Plus tôt les règles d’accessibilité sont intégrées au projet, plus tôt les choix des couleurs, typographies, iconographies, composants seront compatibles avec le RGAA, sans pour autant restreindre les aspects graphiques.

Par exemple, savoir que la couleur de la typographie ne crée pas un contraste suffisant avec l’arrière-plan pour être lue vous incitera à trouver une autre composition. En ne prenant pas en compte les critères d’accessibilité dès le début du projet, le risque est de partir dans une création inaccessible, se rendre compte en fin de projet que cela ne fonctionne pas et devoir tout modifier. À la place d’avoir, dès le départ, une composition graphique adaptée, vous aurez une composition graphique détournée qui ne fonctionne plus.

Pour creuser le sujet, lisez notre article : Pensez Accessibilité !

Les enjeux business

Créer des produits et services qui répondent aux besoins et attentes utilisateurs est évidemment clé lorsqu’on parle d’UX Design. Néanmoins, ces nouvelles solutions doivent aussi trouver leur marché et apporter du revenu aux entreprises qui les conçoivent.

C’est ainsi qu’en fonction des modèles économiques, l’entreprise, porteuse du projet, va vouloir inciter les utilisateurs à s’abonner à des offres premium, vendre des produits et services additionnels, afficher des temps de publicité… autant d’éléments qui vont venir ‘perturber’ l’utilisateur dans son expérience du service.

Il est ainsi important pour le designer de comprendre le modèle économique de l’entreprise et d’intégrer les attentes business dès la conception. L’enjeu étant de faire en sorte que ces sollicitations soient les moins intrusives possibles et réduire au mieux le sentiment d’agression commerciale.

L’identité de marque

Designer à partir d’une charte graphique ou d’un Design System existant peut également paraître comme une contrainte à la créativité. Néanmoins, comme le souligne Jean-Noël Kapferer, sociologue spécialiste de la communication : “Plus l’identité de marque est stable dans le temps et plus la marque est forte et valorisée”.

Le choix de la rupture graphique peut évidemment s’envisager mais pour des raisons objectives et justifiables. Par exemple, lorsqu’une entreprise crée une nouvelle gamme produit, avec l’objectif de moderniser son image de marque, la création d’une marque fille qui chapeautera la solution digitale est un critère pertinent pour s’écarter des marqueurs graphiques de l’entreprise.

Dans d’autres cas, il est nécessaire que le designer capitalise sur l’histoire et les attributs de la marque (sa personnalité, son physique, sa culture… ), au dépend de son désir de création afin de réaliser un travail de cohérence avec l’image de marque.

La sécurité

Les contraintes de sécurité peuvent entraver l’expérience utilisateur notamment lors des phases d’authentification, de la création de compte ou encore de paiement. Ces contraintes sont souvent dictées par la technique, les choix des services Cloud, les confidentialités des données partagées…
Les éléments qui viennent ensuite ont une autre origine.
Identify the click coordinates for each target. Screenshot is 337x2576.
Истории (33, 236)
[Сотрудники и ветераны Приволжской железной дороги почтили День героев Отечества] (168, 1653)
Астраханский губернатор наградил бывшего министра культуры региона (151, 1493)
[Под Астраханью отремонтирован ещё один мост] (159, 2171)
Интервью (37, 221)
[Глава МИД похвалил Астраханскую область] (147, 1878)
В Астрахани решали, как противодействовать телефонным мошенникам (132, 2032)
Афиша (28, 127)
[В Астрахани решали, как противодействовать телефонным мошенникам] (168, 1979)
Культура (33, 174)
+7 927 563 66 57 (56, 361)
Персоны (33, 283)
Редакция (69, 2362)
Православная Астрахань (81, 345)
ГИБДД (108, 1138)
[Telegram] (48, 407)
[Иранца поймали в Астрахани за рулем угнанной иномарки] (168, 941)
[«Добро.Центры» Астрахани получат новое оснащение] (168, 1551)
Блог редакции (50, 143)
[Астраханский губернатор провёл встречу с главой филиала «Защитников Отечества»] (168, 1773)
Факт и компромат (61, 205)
Des discussions avec les équipes de développement et les services IT en charge de la sécurité sont, de la même manière, primordiales pour arriver à mieux comprendre les impacts sur le parcours utilisateur et faire en sorte que cela soit le moins contraignant possible pour les utilisateurs finaux.

Le fait de l’anticiper dès le départ vous permettra de proposer des parcours plus fluides, de diminuer les craintes utilisateurs en jouant avec le design émotionnel et du contenu rédactionnel rassurant et explicatif (tout en étant RGPD friendly).

Conclusion

Vous l’aurez compris, les contraintes font partie du quotidien du designer. Plus tôt elles seront identifiées et qualifiées, plus le projet aura des chances de voir le jour avec un design réfléchi et abouti.

Évidemment, les plus grosses contraintes sur lesquelles il vous sera le plus compliqué d’agir restent le temps et l’argent disponibles sur le projet et qui demandent parfois le plus de compromis.